_SOURCE TEXT:_
BEGIN

Dental technology has progressed at a rapid pace in the last few years and that has provided those with missing teeth a wealth of choices. The biggest dental invention advancement for many is implants. Dental implants allow a wearer the ease and appearance of natural teeth — something dentures and bridges may not accomplish. Within the world of dental implants, you also have a choice in the type. Read on and find out more about dental implants, both traditional and mini.
One of the main benefits of an implant is its natural appearance. While other options do an adequate job, an implant is created to perfectly stand in for your missing tooth. That means it's the right shape, length, color, etc. Implants don't look like faux teeth — they look like the real thing no matter how up-close the scrutiny. The visible part of the tooth is known as the crown and whether you are considering a traditional or a mini implant, you have a choice of materials that vary in how long they last. Ceramics, porcelain, and other materials can be mixed with various metals to make them more sturdy so they will last many, many years. Once your implant is in place, care is a breeze since you can treat them just like the real thing: brush, floss, and see your dentist for cleanings and checkups as advised.
The Size Issue
When it comes to how an implant looks, no one will be able to tell the difference between a traditional implant or a mini. The real difference between these two choices is hidden away below the gum line. Mini implants, in general, have shorter posts. The post is the metal part that is inserted into your gums. The post anchors your implant to your jawbone and your bones eventually grow around the post for a tight and secure fit.
In the past, dental patients with bone density issues could not take advantage of the ease and beauty of a dental implant. The jawbones must be dense enough to hold onto the post so the implant is secure. Mini implants, though, have a shorter post and don't require the same level of bone density as a traditional implant does. While having a shorter post could impact the stability of the implant, patients who take good care of their teeth while the bones are still healing can expect to have a long-lasting implant experience nevertheless.
Talk to your dentist about the right type of dental implant for you.

END

(Data entries)
BEGIN

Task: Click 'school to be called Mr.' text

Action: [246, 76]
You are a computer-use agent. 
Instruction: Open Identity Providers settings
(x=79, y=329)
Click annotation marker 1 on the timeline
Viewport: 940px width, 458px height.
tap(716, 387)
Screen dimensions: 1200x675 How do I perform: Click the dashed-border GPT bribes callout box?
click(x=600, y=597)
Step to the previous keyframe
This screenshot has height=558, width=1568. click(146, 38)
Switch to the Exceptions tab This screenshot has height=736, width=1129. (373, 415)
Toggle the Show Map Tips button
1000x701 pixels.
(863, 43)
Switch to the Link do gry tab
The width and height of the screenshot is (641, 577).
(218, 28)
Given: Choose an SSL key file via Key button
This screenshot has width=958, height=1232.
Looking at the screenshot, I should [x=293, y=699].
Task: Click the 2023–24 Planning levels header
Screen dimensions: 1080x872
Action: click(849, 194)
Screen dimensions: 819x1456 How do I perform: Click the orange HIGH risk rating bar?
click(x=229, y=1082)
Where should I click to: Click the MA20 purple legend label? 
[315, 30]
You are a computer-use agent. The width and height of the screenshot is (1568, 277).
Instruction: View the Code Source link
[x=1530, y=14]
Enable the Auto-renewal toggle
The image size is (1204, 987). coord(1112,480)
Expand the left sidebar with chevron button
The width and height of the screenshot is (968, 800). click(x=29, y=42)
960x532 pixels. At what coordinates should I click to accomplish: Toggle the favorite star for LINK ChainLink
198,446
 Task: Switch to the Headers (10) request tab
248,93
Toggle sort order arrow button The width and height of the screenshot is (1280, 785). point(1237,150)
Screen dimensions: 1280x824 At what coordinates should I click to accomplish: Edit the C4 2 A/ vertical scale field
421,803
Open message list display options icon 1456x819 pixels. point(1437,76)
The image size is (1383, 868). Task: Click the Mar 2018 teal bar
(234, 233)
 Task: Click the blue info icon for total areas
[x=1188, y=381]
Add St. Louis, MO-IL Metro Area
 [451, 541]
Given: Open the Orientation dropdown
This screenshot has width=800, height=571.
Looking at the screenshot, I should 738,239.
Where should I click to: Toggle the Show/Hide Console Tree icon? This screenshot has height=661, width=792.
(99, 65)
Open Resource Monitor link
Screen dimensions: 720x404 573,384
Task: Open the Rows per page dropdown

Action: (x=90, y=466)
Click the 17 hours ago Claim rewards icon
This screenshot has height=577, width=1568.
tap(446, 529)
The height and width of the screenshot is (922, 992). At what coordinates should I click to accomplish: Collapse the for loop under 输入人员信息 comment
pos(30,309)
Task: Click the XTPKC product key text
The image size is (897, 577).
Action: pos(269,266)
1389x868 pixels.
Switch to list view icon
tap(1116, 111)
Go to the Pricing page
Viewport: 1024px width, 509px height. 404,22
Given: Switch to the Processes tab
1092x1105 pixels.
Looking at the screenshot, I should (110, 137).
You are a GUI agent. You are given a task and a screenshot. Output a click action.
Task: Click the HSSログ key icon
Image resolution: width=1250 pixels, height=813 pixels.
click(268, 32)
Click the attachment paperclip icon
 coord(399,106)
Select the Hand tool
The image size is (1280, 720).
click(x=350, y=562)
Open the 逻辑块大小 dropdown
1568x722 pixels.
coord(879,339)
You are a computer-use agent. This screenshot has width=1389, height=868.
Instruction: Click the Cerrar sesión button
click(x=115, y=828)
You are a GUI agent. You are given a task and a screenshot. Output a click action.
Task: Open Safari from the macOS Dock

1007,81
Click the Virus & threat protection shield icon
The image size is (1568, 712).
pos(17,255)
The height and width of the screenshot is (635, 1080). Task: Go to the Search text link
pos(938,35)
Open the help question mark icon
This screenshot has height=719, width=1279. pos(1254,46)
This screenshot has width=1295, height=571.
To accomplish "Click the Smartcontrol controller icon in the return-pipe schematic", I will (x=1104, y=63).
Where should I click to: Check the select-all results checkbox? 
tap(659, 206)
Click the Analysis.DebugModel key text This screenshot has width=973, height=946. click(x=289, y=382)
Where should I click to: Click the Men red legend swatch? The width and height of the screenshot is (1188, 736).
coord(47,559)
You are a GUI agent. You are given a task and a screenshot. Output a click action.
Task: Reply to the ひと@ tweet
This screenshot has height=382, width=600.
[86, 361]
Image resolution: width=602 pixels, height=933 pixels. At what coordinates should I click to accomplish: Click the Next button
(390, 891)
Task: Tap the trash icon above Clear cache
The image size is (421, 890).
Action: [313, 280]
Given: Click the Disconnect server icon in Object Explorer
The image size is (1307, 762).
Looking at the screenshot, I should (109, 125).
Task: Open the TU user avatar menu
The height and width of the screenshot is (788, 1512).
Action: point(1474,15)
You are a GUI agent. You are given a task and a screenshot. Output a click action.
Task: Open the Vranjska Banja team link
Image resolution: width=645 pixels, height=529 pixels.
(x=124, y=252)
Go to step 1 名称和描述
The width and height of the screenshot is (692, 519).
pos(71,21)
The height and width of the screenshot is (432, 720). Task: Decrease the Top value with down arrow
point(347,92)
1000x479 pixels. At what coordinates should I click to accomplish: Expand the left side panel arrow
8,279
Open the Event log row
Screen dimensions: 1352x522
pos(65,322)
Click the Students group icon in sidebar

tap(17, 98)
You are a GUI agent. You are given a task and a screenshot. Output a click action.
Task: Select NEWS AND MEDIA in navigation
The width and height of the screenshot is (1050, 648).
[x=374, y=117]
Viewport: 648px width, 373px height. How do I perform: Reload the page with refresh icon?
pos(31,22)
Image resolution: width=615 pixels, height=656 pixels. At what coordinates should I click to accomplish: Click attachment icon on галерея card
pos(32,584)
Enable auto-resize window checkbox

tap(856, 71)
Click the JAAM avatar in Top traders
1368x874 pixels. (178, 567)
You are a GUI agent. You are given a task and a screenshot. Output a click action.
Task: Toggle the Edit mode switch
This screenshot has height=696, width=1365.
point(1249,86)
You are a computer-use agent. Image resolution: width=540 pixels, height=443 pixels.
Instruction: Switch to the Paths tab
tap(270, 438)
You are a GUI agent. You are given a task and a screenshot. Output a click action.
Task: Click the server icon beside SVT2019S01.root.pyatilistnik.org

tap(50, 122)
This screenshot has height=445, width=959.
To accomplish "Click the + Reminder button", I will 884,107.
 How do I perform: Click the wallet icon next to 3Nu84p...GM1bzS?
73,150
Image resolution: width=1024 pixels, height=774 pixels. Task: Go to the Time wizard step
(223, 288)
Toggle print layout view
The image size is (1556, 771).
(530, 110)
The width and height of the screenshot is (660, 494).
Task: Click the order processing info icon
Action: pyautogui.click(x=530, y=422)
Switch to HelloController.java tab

END

_WORK REQUEST:_
Using the dental implant text above the data entries, list each step it gives for caring for an implant once it is in place.

_WRITTEN REPLY:_
- Brush
- Floss
- See your dentist for cleanings and checkups as advised